The other treatment option is to forgo the mood stabilizer and treat symptoms with newer antidepressants early in treatment. Unfortunately, large-scale research studies have not shown great support for this method (Gijsman, Geddes, Rendell, Nolen, & Goodwin, 2004; Moller, Grunze & Broich, 2006). In fact, antidepressants can trigger a manic or hypomanic episode in people with bipolar disorder. Because of this, the first line treatment option for bipolar disorder is mood stabilizers, particularly Lithium.
Lithium and other mood stabilizers are very effective in managing symptoms of people with bipolar disorder. Unfortunately, adherence to the medication regimen can be problematic. The euphoric highs that are associated with manic and hypomanic episodes are often desired and can lead individuals with bipolar disorder to cease taking their medication. Combination of psychopharmacology and psychotherapy aimed at increasing rate of adherence to medication may be the most effective treatment option for bipolar I and II disorder.
6.2.5.2 Psychological Treatment
Although psychopharmacology is the first and most widely used treatment for bipolar disorders, occasionally psychological interventions are also paired with medication as psychotherapy alone is not a sufficient treatment option. The majority of psychological interventions are aimed at medication adherence, as many people with bipolar disorder stop taking their mood stabilizers when they “feel better” (Advokat et al., 2014) or as described above to induce a manic or hypomanic episode.
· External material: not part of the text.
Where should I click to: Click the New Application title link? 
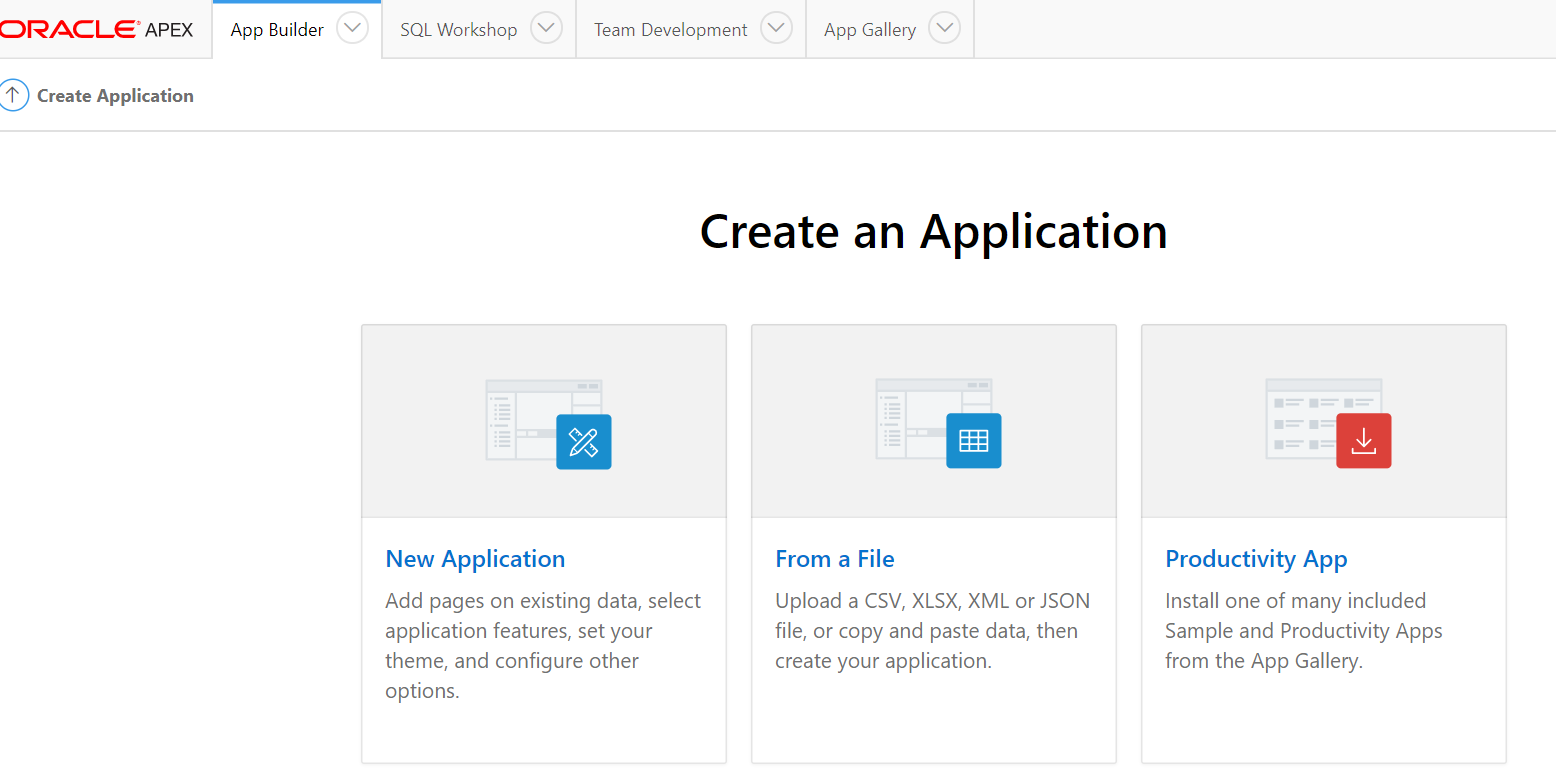coord(475,559)
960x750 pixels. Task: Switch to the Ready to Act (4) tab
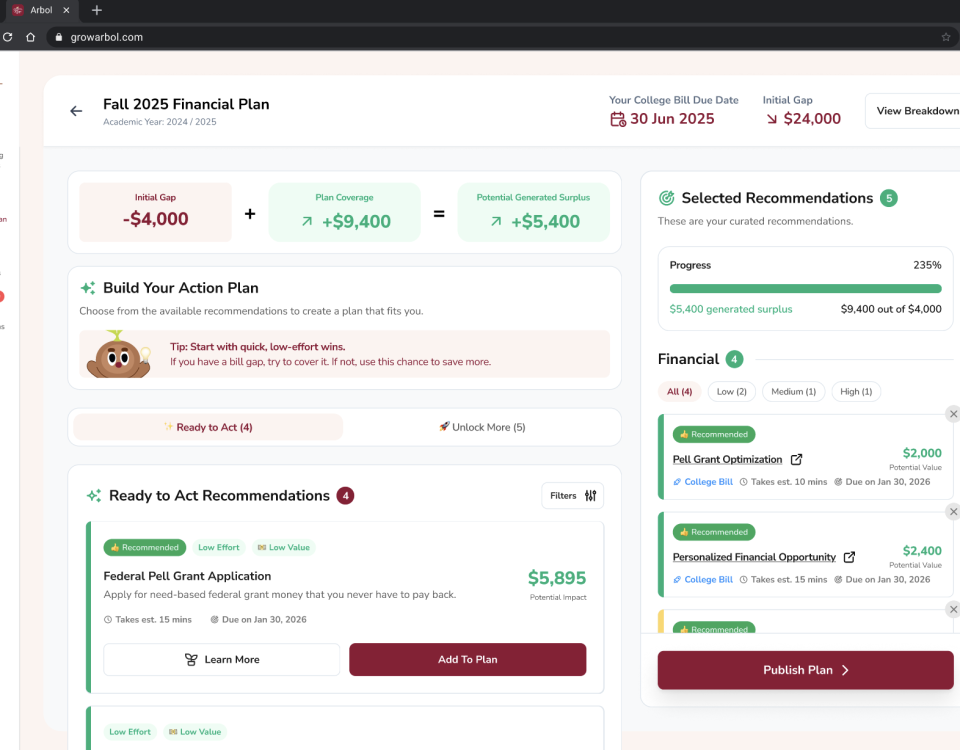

CBT can also be used to help treat and reduce the reoccurrence of depressive episodes. Social skills training and problem-solving skills can also be helpful techniques to address in the therapeutic setting as individuals with bipolar disorder may struggle in these areas. Finally, individuals with bipolar disorder may be advised to stabilize their routines, especially their sleep routines, to reduce the risk of relapse.
Chapter Recap
That concludes our discussion of mood disorders. You should now have a good understanding of the two major types of mood disorders – depressive and bipolar disorders. Be sure you are clear on what makes them different from one another in terms of their clinical presentation, diagnostic criteria, epidemiology, comorbidity, and etiology. Also be sure to understand how the different depressive disorders (MDD and PDD) are distinguished as well as how the various bipolar disorders (bipolar I disorder, bipolar II disorder, and cyclothymic disorder) differ from one another.